Era dia 1 de Abril de 2007, mas não era mentira. Levava um envelope fechado a uma médica reumatologista porque, imagine-se, estáva com dores num dedo e o médico da medicina do trabalho tinha escrito uma carta para ela. Ria-me do assunto e não queria ir. Fui semi obrigada. Achei ridiculo uma mulher com 1,74 cm queixar-se de 12cm e achei que a médica me iria perguntar se eu achava que ela não tinha mais nada para fazer. Não foi nada disto que aconteceu. Ela olhou-me, viu os exames e disse de uma forma seca: tem artrite reumatoide sem qualquer dúvida, sabe do que se trata?
Eu acho que disse que sim, que sabia, mas devo ter dito de forma tão pouco convincente que ela continuou: parece-me uma pessoa diferenciada e como tal sugiro que veja na net, que coloque em imagens, que leia tudo o que por lá relatam. É uma doença tramada mas estarei aqui para minimizar os efeitos dela.

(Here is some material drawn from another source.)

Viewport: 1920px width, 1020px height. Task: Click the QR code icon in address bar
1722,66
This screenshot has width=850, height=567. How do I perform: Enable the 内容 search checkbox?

Foi um género de bofetada. Levantei-me meia zonza e ainda a ouvi dizer: não tem cura.
Fui à net. Vi. Chorei. Cheguei a casa banhada em lágrimas. Tinha-me casado há pouco e agarrei-me ao meu marido e gritei-lhe que devia ter pensado melhor quando casou comigo. Estáva completamente descontrolada. Já tinha uma saúde tão fragil que dispensava mais uma doença. Não exagero se disser que devo ter chorado durante horas e adormeci. O dia 2 de Abril de 2007 acordei e ouvi ao longe o som de um barco a entrar no estaleiro do tejo. Lembro-me disso na perfeição. Imaginei-o a tentar ir firme dentro de um nevoeiro cerrado. Ouvia-o num som nervoso e jurei a mim mesma que eu não ia ser um navio nervoso a andar, temerosamente, rio acima. Nunca mais voltei a chorar por causa da minha artrite reumatoide. Nunca mais. Tomo medicação. Uns dias ando melhor, noutros pior. Nuns nem me lembro que a tenho, noutros nem me consigo esquecer por segundos. E passados cinco anos sei, porque sei, que posso vir a chorar por muitas coisas, mas nunca mais chorarei pelos ossos que se me encolhem de dia para dia, pela sensação de inchaço constante nas articulações, pelo calor que imana dos meus membros. Nunca mais. Pode não ter cura, mas de certa forma sinto que a venci. Venci-a na minha cabeça e acho que já foi uma grande vitória.